The other night Jim Sillars came on television. People of my generation probably owe some of their longing for independence to Jim, I know it's a huge marker for me. At a bleak moment in Scotland's story when it seemed that the worst of all governments had been sent to thwart us Jim Sillars won a by-election for the SNP in the heartland of Labour, Govan. I remember sitting up with friends in my flat in Glasgow celebrating, all of us awakening to the fact that it was the first piece of political good news we'd shared in for a long time. This was November 1988 just as Scotland was preparing for the poll tax and the mass criminalisation of ordinary people. Why were we so excited? Were we SNP supporters? No. Did any of us really want or expect Scotland to become independent? Well... possibly because suddenly we were talking about it. We recognised in that Sillars moment that someone was standing up for our values and beliefs. In the months that followed it became clear that the politicians willing to go to the limit to beat the poll tax would not be from the Labour party but increasingly from a coalition of socialists and nationalists who believed it was time to make our own decisions.

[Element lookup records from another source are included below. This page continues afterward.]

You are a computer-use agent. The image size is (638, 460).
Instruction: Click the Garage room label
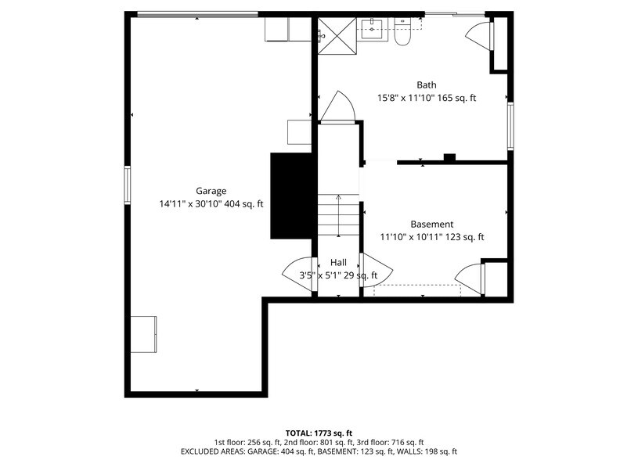coord(211,191)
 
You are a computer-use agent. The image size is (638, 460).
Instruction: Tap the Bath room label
coord(426,85)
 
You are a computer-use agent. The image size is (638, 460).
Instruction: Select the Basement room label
coord(431,225)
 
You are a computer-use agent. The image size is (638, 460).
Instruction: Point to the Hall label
coord(338,263)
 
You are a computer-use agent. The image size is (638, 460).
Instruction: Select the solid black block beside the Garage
coord(292,196)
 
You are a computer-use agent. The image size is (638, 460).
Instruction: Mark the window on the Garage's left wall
coord(128,185)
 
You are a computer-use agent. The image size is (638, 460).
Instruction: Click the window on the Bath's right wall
coord(510,126)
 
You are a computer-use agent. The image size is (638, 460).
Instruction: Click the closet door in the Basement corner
coord(470,279)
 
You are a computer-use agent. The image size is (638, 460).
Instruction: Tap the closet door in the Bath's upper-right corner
coord(479,35)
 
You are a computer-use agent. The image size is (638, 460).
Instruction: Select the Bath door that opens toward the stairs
coord(339,108)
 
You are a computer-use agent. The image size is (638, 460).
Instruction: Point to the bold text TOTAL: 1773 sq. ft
coord(319,433)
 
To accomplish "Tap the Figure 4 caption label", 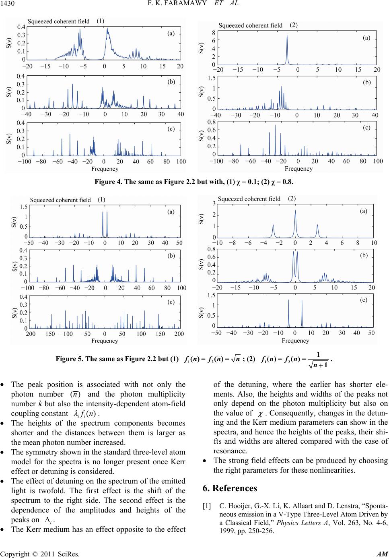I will click(109, 182).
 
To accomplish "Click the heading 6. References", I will click(230, 488).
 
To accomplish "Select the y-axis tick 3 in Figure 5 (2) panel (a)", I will click(214, 204).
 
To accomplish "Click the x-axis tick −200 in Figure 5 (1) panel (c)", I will click(29, 334).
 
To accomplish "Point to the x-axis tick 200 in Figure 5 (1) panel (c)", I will click(179, 334).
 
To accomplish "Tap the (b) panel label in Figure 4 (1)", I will click(171, 81).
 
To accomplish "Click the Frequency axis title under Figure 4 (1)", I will click(105, 168).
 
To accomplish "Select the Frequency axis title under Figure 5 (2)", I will click(295, 341).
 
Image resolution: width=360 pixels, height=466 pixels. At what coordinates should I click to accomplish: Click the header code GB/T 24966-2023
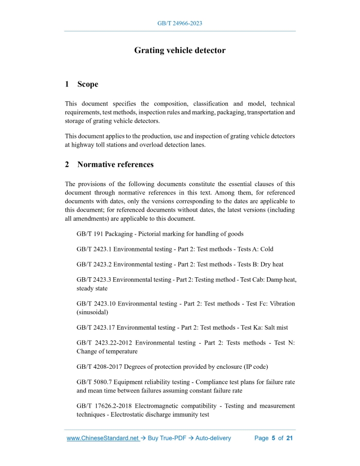coord(179,24)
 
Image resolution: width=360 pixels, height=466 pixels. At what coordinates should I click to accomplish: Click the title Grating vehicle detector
coord(179,50)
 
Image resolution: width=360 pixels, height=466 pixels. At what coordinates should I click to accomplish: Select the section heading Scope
coord(87,84)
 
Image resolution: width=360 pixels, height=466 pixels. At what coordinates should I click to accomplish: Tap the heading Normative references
coord(115,165)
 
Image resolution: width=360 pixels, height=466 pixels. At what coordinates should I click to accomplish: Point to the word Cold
coord(267,249)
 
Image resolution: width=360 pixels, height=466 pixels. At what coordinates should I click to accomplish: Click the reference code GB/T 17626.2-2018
coord(106,406)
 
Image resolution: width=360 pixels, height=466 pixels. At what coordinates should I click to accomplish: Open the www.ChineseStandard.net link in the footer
coord(103,438)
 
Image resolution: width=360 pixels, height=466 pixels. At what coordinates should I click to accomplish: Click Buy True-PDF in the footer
coord(168,438)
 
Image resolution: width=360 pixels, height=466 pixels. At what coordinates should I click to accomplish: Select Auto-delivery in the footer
coord(213,438)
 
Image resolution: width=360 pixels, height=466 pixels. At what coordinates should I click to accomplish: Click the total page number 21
coord(290,438)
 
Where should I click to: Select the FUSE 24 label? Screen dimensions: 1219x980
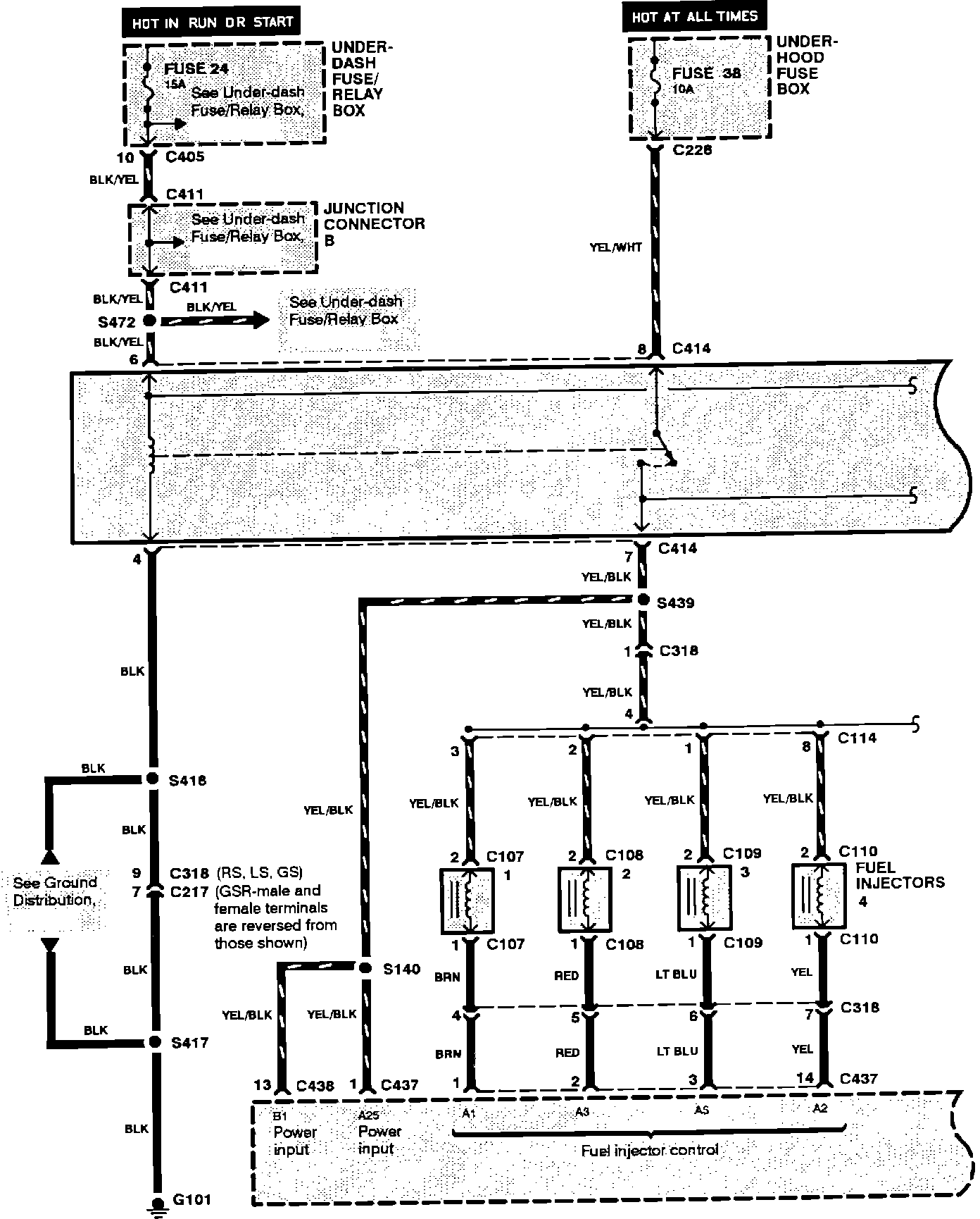click(196, 69)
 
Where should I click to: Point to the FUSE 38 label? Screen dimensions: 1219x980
click(706, 73)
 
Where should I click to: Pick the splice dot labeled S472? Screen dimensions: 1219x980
click(149, 321)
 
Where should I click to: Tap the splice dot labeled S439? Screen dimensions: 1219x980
click(643, 600)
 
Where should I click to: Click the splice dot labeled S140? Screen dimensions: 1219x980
click(365, 968)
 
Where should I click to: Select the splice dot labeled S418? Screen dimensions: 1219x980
click(153, 779)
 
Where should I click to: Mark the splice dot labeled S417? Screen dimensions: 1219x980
click(153, 1042)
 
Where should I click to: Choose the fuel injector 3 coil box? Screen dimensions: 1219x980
click(702, 898)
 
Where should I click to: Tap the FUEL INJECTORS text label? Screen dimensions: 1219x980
click(900, 875)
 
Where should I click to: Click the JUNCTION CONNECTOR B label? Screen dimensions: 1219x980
click(374, 223)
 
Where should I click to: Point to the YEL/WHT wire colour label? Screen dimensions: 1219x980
click(617, 247)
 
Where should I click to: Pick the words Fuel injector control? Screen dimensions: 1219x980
click(649, 1151)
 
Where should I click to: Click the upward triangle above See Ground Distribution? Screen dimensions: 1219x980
click(49, 856)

It was in these dark days that we accepted we were going to have to change Scotland ourselves. The telling of the story still rankles with many of us. Contrast on one hand our quiet and peaceful refusal to pay our poll tax, bringing huge pressure on the Tory government one year ahead of the imposition of the tax down south. On the other hand history seems to show the fall of Thatcher on the back of violent riots in Trafalgar Square. Up here we know what really did the damage but we also know who writes the history books.